ChampagneLassie · 28/02/2022 19:24

@whatstheproblemguys Oh it broke my heart a little when you said about lack of self worth and worry he'd leave you because of your weight. Congratulations on the weight loss. This man-child of yours sounds like a complete deadbeat - 2 hrs a night computer games!!! As someone else said if he was earning a fortune and you were living a life of leisure this might be tolerable but your not. It sounds like you are partners. A long hard think of is this the life you want and if you do sitting down and talking to him about the life you want together. His behaviour is totally unacceptable.

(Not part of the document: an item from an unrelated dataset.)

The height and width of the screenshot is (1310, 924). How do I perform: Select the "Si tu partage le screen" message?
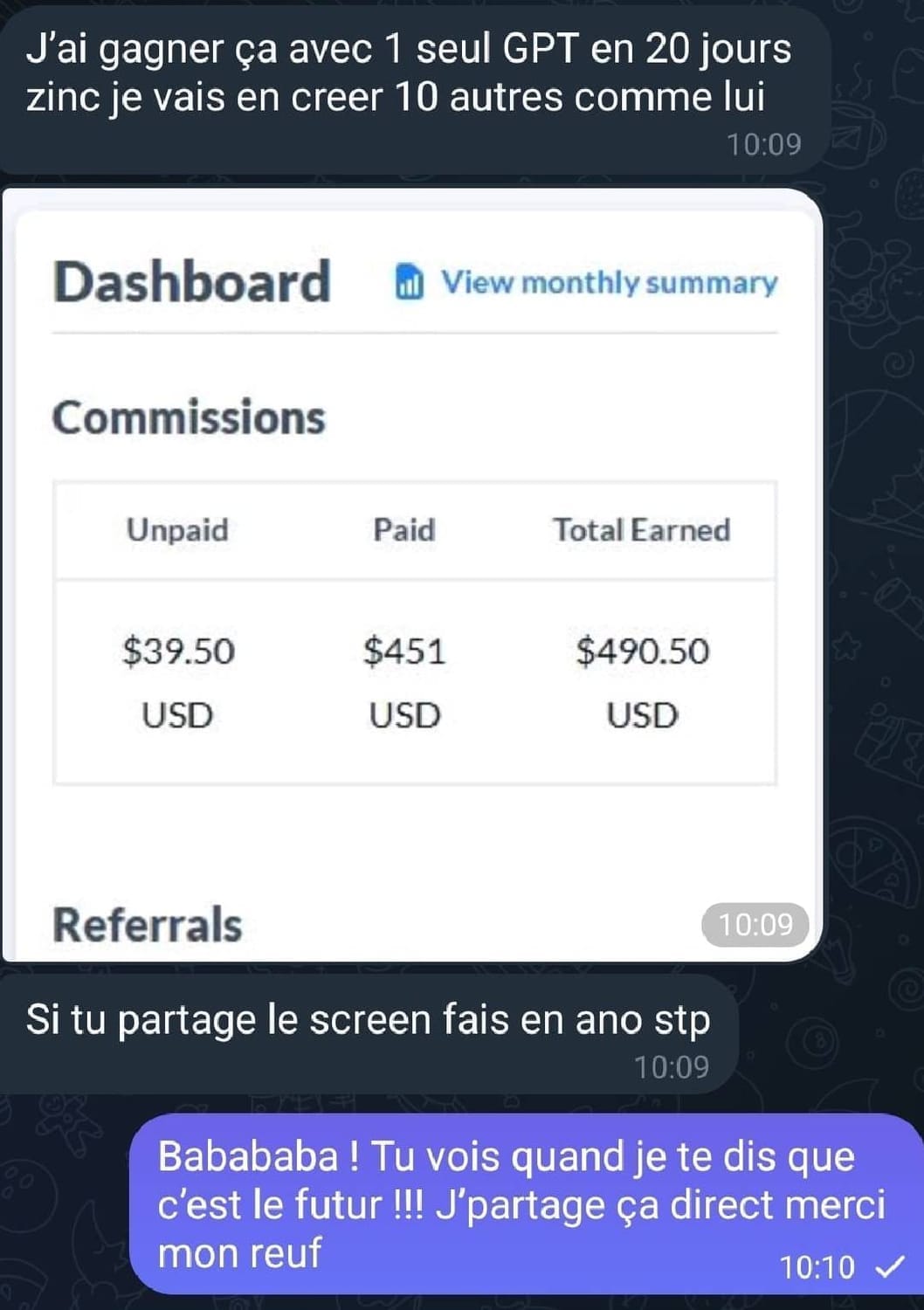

whatstheproblemguys · 28/02/2022 19:33

Thank you all for you time and comments. Clearly I'm not being unreasonable.
I've got someone to have the kids for me one evening this week so we can sit down and properly talk about it without there being a reason to avoid it.
We had a row this evening when I said he should have some more appreciation for everything I do round here, and that he wouldn't know his arse from his elbow if I walked out or died. He laughed and I walked off leaving him and the kids at the dinner table and said he could sort the kids out. Then followed 101 questions about what they needed, what medication our daughter has and how much, where the nappies and wipes are, where the kids pjs were. I sat with my feet up and the dog across my lap.
It starts here!

OP posts:
Whydoesthecatalwaysdothat · 28/02/2022 19:42

Jesus Christ, we all started out unable to cook.

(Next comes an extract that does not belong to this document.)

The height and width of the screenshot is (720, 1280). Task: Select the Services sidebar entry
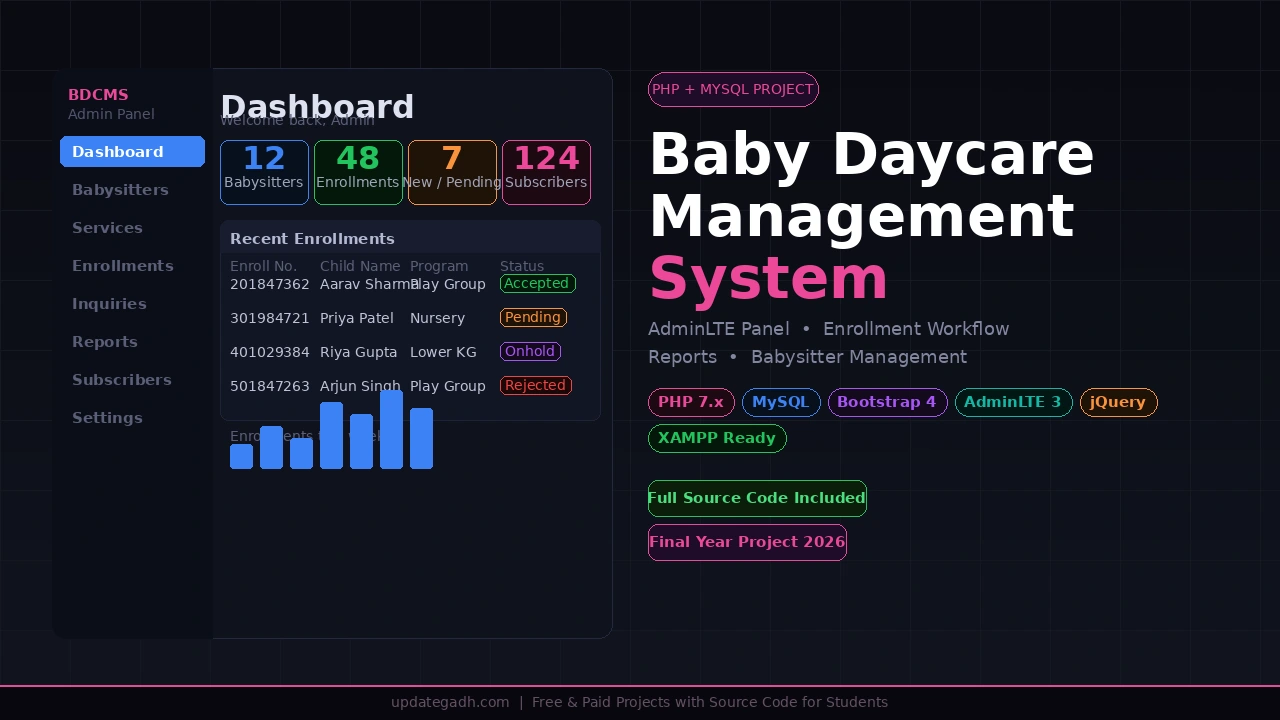pos(107,228)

I didn't start cooking until I went to university. My two housemates (blokes) shamed me into it.

I'm pretty good now (even if I do say myself!) but it is all self taught. BBC Good Food website is very good and there are lots of videos on there.

He needs to start doing easy things at least like bunging a pie in the oven. DH was rather rubbish but he's not too bad now. At least I know he wouldn't starve if I got hit by a bus.

Makegoodchoices · 28/02/2022 19:57

I had a very similar conversation with my DH last week, I’m just so bored of cooking. So he took it on - he meal planned and we had the first of his meals tonight. Quantities were off but it tasted nice enough. He got sort of stressed prepping and cooking to tight timescales due to DC activities, so he definitely gets why it’s a chore!

He’s never been a cook, so I appreciated that he heard me when I said I needed a break. In fairness we split chores evenly and I used to like cooking - I’ve just recently lost the will to plan.